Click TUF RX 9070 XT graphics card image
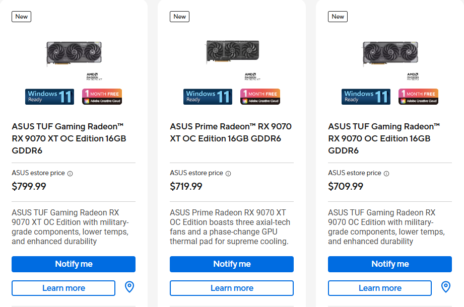[74, 53]
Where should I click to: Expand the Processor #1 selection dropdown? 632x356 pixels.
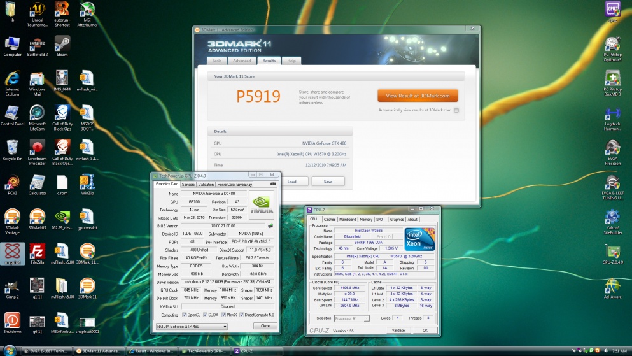[x=353, y=318]
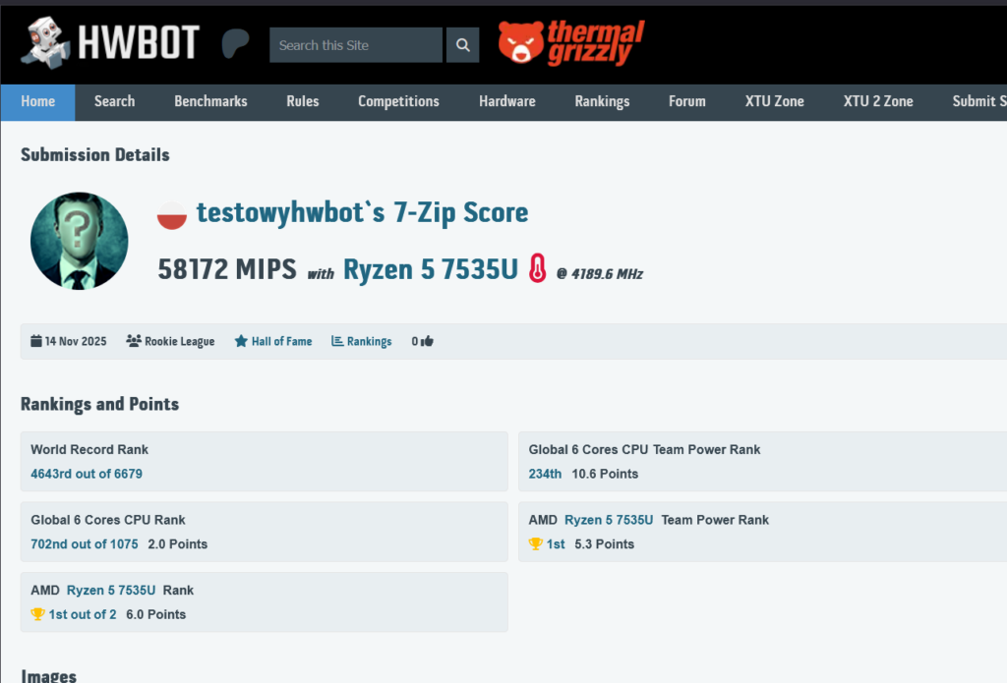The height and width of the screenshot is (683, 1007).
Task: Click the red thermometer cooling icon
Action: (x=537, y=268)
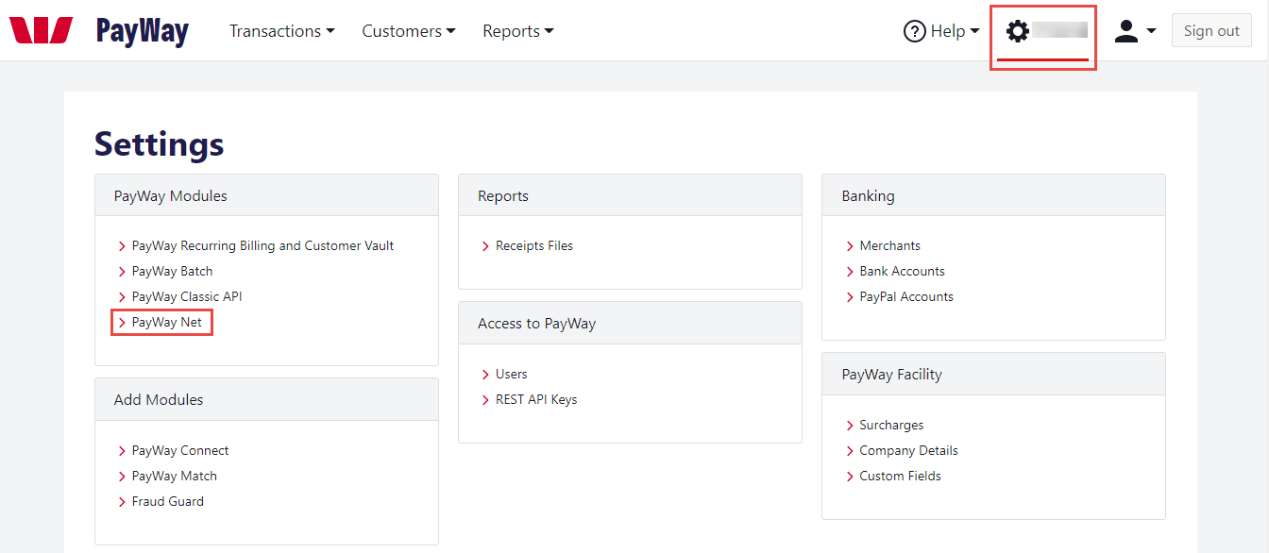
Task: Open Settings via the gear icon
Action: [1017, 30]
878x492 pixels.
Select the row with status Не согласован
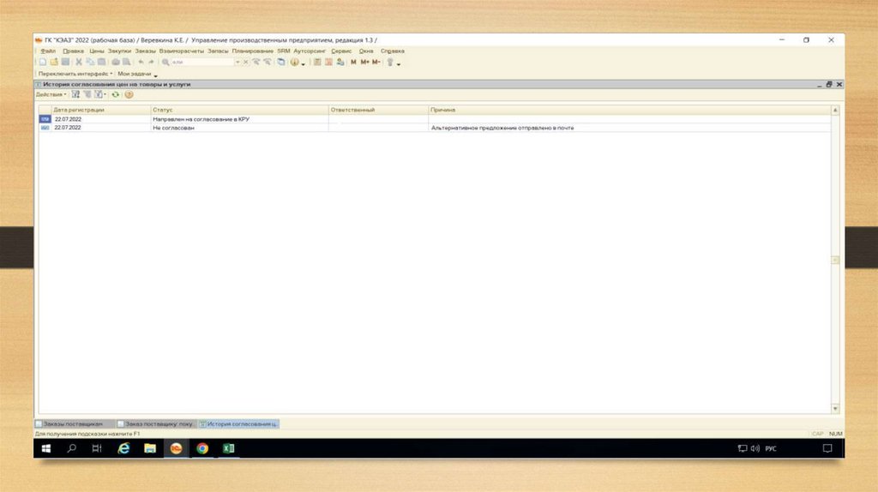240,127
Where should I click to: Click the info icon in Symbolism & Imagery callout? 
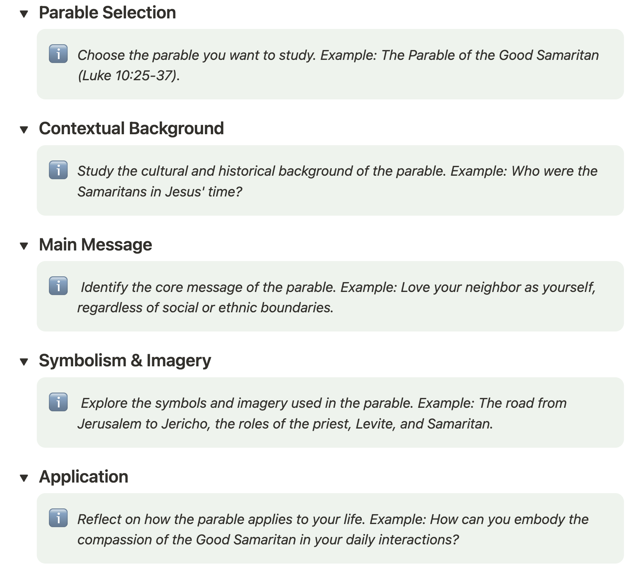tap(58, 402)
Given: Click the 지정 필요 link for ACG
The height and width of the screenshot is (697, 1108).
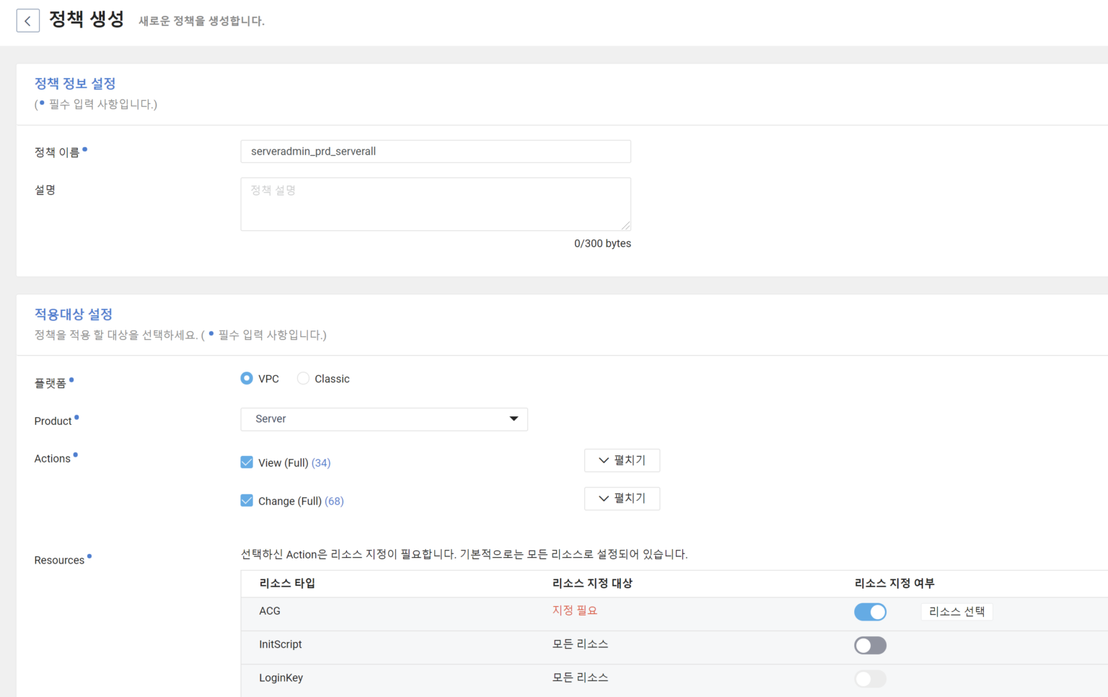Looking at the screenshot, I should click(x=573, y=610).
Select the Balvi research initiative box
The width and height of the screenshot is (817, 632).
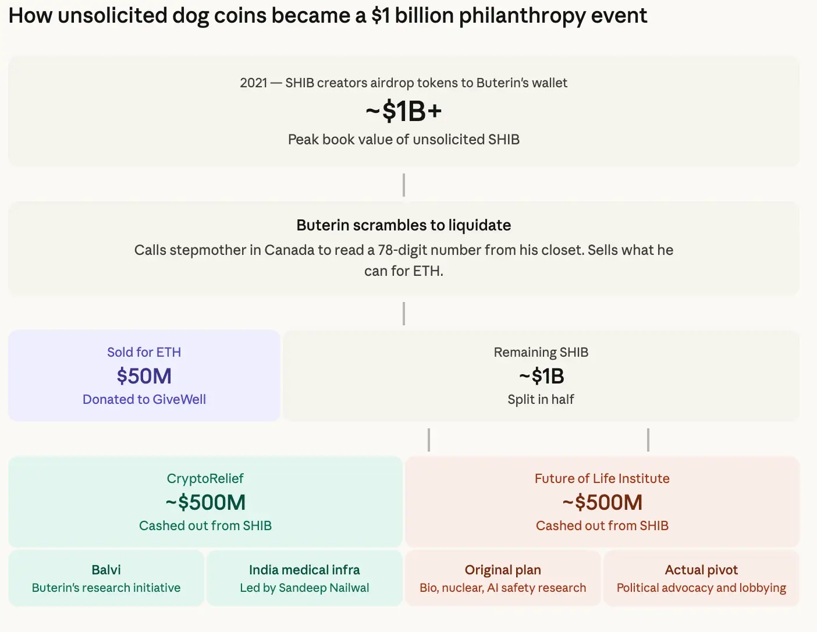click(106, 578)
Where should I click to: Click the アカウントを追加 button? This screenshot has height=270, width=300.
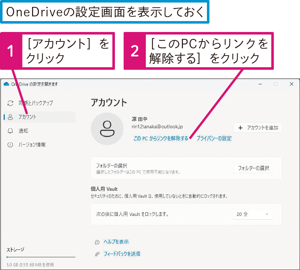click(x=258, y=128)
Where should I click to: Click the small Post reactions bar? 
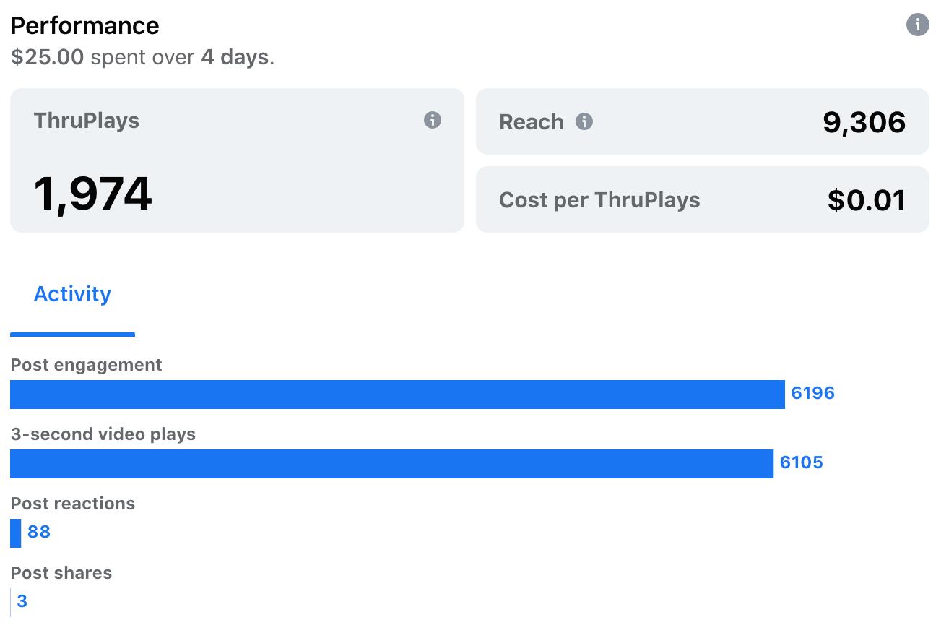coord(15,533)
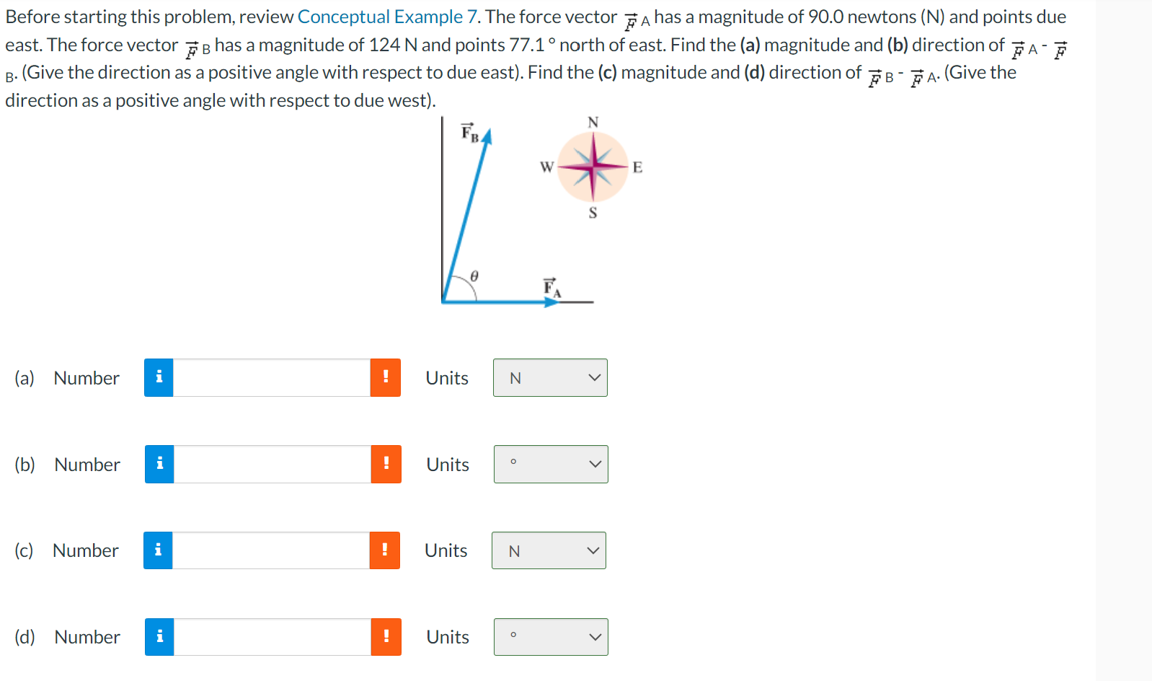Open the degrees units dropdown for part (d)

(x=549, y=636)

Exercise
Only the lines from the one containing "Where should I click to: Click the small" through the last line of the entries above belong in the copy; reproduce them exactly and drop every picture.

Exercise response
Where should I click to: Click the small Post reactions bar? 
coord(15,533)
Open the degrees units dropdown for part (d)

(x=549, y=636)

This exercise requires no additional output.